Mentre scrivevo ho letto Le metamorfosi di Ovidio. Il viaggio in India mi aveva fatto sentire la vicinanza che quella cultura continua ad avere col mito, e così pensavo che l’ultima volta in cui l’Occidente si è trovato in una simile prossimità risaliva al mondo classico. Il sud dell’Italia è pieno delle sue tracce: sono nato in quella che era una colonia magnogreca, quando ero un ragazzo vedevo intorno a me più colonne e capitelli che alberi. Leggere Ovidio poteva insomma aiutarmi a riascoltare la voce del mito e insieme a liberare lo sguardo da tutti i luoghi comuni retorici e sociologici che affliggono l’immagine del nostro Meridione: che poi ci sia riuscito, questo è naturalmente da vedere. E temo di non essere la persona più indicata a dirlo.

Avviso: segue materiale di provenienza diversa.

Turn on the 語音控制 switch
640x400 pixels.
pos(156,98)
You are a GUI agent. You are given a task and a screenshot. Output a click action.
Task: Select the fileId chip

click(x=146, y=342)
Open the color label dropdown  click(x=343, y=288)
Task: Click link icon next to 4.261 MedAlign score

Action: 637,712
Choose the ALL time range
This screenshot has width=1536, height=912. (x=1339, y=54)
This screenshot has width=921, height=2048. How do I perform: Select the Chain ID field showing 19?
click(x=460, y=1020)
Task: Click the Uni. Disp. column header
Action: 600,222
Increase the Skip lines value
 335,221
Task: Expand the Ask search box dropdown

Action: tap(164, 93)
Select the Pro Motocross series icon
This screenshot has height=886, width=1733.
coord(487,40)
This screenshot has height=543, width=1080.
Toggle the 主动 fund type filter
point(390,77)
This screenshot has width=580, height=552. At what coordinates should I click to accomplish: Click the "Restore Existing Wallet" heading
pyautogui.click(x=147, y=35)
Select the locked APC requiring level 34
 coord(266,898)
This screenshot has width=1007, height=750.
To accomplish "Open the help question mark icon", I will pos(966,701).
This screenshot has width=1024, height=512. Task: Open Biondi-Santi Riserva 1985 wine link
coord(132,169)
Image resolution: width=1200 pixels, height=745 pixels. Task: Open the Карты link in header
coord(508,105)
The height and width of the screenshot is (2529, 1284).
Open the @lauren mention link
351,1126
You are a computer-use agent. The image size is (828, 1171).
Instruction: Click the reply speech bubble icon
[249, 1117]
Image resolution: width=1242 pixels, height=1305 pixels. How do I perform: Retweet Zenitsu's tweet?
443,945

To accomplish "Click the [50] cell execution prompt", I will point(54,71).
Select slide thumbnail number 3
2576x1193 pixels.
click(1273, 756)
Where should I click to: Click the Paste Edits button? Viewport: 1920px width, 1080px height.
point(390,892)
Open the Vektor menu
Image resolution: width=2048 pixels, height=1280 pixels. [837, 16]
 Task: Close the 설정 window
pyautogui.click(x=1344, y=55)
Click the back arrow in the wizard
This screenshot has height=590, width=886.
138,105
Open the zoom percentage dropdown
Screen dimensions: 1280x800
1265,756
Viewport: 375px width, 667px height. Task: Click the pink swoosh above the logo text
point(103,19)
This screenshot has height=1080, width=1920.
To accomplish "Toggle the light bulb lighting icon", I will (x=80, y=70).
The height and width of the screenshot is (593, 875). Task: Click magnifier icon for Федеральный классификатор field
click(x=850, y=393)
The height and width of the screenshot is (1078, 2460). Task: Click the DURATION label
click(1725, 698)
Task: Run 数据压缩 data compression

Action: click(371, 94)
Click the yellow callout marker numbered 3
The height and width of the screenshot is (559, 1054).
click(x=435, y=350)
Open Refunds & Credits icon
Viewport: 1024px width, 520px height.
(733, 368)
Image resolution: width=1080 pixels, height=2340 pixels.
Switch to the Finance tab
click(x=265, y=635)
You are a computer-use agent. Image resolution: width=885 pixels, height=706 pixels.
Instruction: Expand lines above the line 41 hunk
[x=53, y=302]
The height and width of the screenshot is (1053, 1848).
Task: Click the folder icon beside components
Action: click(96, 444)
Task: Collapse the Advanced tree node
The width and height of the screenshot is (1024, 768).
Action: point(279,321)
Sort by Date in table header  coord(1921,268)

Per una curiosa coincidenza, subito dopo aver terminato la stesura di Sud, ho letto I viceré di Federico De Roberto. Mea culpa: non lo avevo mai letto prima. In un certo senso, è stata una fortuna perché altrimenti, abbagliato dalla grandezza di quel testo, non mi sarei mai messo alla prova con un racconto storico-famigliare di analoga ambientazione (in Sud, tuttavia, la Sicilia non c’è: ci sono la Calabria, e Napoli, Ischia e la Puglia, ma non la Sicilia).

A ogni modo, a Naipaul, Ovidio e De Roberto va la mia personale gratitudine e quella del romanzo che ho scritto. Senza di loro, al di là dei risultati, il libro e io saremmo infinitamente più poveri.